Richard Rudnicki, the county drain commissioner, was called by the plaintiffs, and it is interesting to note that he testified that plaintiffs' land was reasonably flat; that they would not have to remove a hill of any size; and to connect to the Gardner Drain would not be a big problem if plaintiffs were willing to bear the expense. As stated above, plaintiff herself testified that part of their land drained into the Gardner Drain. Plaintiff's husband, Rex Wilson, was the real estate agent who negotiated the sale to the defendant. It would appear to this Court that he should have been aware of the pitfalls in failing to reserve expressly unto himself and assigns the easement sought in this lawsuit. We believe under Michigan law, and the great weight of authority touching this question with reference to subterranean drainage, that an easement will not be implied unless it is a way of necessity and not merely a way of convenience. As the Court in Brown, supra, at 166, stated, the rule applicable to implied reservations of easements is found in 14 Cyc, p 1171, and reads as follows:

"As regards implied reservations of easements the matter stands on principle in a position very different from implied grants. If the grantor intends to reserve any right over the tenement granted it is his duty to reserve it expressly in the grant. To say that a grantor reserves to himself in entirety that which may be beneficial to him, but which may be most injurious to his grantee, is quite contrary to the principle upon *218 which an implied grant depends, which is that a grantor shall not derogate from or render less effectual his grant or render that which he has granted less beneficial to his grantee. Accordingly, where there is a grant of land with full covenants of warranty without express reservation of easements, the best considered cases hold that there can be no reservation by implication unless the easement is strictly one of necessity."
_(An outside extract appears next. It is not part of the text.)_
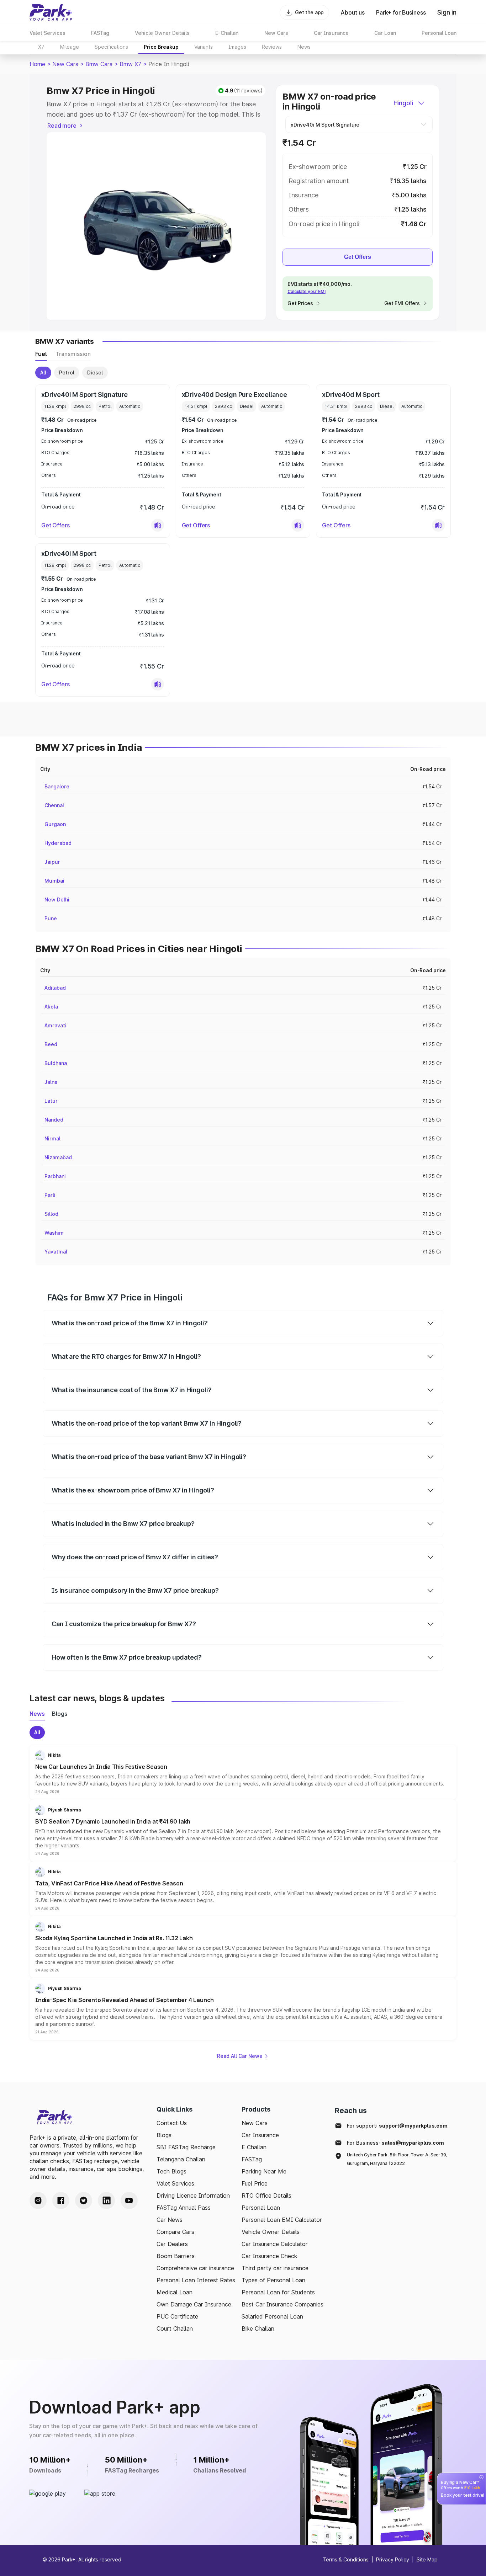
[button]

The injunction prohibiting defendant from interfering with the easement is vacated.

Reversed. Costs to defendant-appellant.

We express no opinion as to whether defendant may be entitled to damages, since this matter is not before us on appeal.

NOTES

[*] Former circuit judge, sitting on the Court of Appeals by assignment pursuant to Const 1963, art 6, § 23 as amended in 1968.

[1] Rex Wilson, one of the plaintiffs, was deceased at the time of trial.